There is coming a day when one of the most despised groups on this earth will be terribly persecuted once again.  They are the Jewish people.  There are other groups that have also been persecuted and mistreated but for some reason the Jewish people are usually treated with a measure of disdain.  Some say that it is because they crucified the Lord.  While they did, so did the Romans and the Greeks and by extension, all of us.  BUT OF COURSE THE JEWS SHOULD HAVE KNOWN BETTER.  When the tribulation period comes these people will need help and there will be those who will have a heart of compassion toward them.  They will protect them.  I suspect that the ones who will be most persecuted are those who are believers in the fact that Jesus Christ was their Messiah.  They will turn away from the political leader that the world will be following.  This leader is Antichrist.

During the holocaust there were people who tried to protect the Jews.  During the years when we had slavery in this country, there were people who operated “underground railroads” to help free the slaves.  I wonder if these people who were showing compassion to “the least of these My brethren” realized that what they were doing, they were actually doing for the Lord.  While this passage is written primarily for those who protect Jewish believers, I believe that the principle applies to the compassion that we should be showing to all people, but particularly to those who are at the margin of society whether they are believers or not. 

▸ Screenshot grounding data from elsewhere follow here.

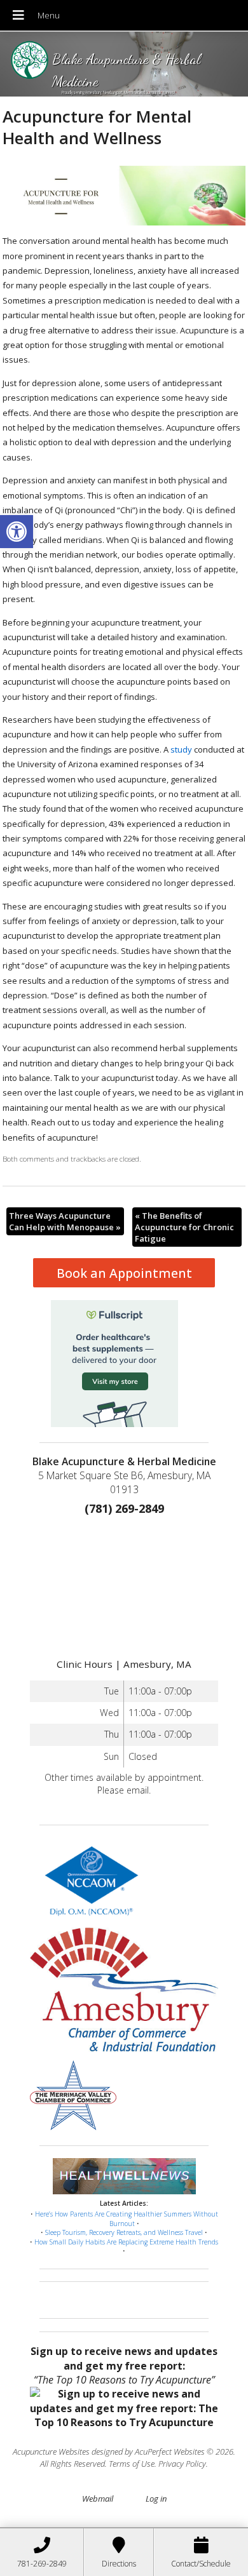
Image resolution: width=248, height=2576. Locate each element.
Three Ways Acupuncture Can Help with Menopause (65, 1221)
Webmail (97, 2498)
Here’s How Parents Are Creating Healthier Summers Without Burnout (126, 2219)
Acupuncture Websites (51, 2451)
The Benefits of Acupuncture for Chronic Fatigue (184, 1227)
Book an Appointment (124, 1273)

The principle that we see in this passage is that the way the nations treat the persecuted believing Jews during the tribulation period is a measure of how they treat the Lord.  But I don’t think the principle is limited to this one situation.  Obviously, the Good Samaritan in Luke 10 showed this kind of compassion on a man who had been robbed and beaten.  The man was likely a Jew.  I think that whenever we do something to help or encourage someone that the Lord loves, the Lord takes note of that.  And my understanding is that the Lord loves every person that comes into this world.  When we help and encourage and protect, it blesses the person helped and it blesses the person doing the helping.  But the important thing is that the Lord is pleased.  I believe that the greatest blessing comes when the people doing the “saving” do it because they really want to help the individual.  They don’t do it for the Lord, they do it for the person.  But in doing it for that person, they end up doing it for the Lord.  Too many of our good works are done to get “points” in heaven.   That kind of good works come across very self-serving.   The best good works are done because we really want to bless the person we are helping. The Lord takes note of those kinds of good works.

In the past few days, I have been the recipient of the kind of good works I am talking about.  People went out of their way to do something special for me that they didn’t need to do.  They didn’t do it for the Lord, they did it for me.  They did it quietly so no one else really knows what they did.  I don’t think the people involved even knew how they had blessed me.  But I was blessed.  And while it is a stretch to say that I am “one of the least of these my brethren,” I am sure that the Lord was pleased with the encouragement that this old preacher got from some rather special kindnesses shown to him by some rather special Christians in the last few days.

It is time for me to spread some of that blessing around myself.  If we would all do this, maybe we could encourage people to cooperate instead of compete, to love instead of hate.   Maybe we could help put a stop to bullying and to the ostracizing of those “who don’t fit in.”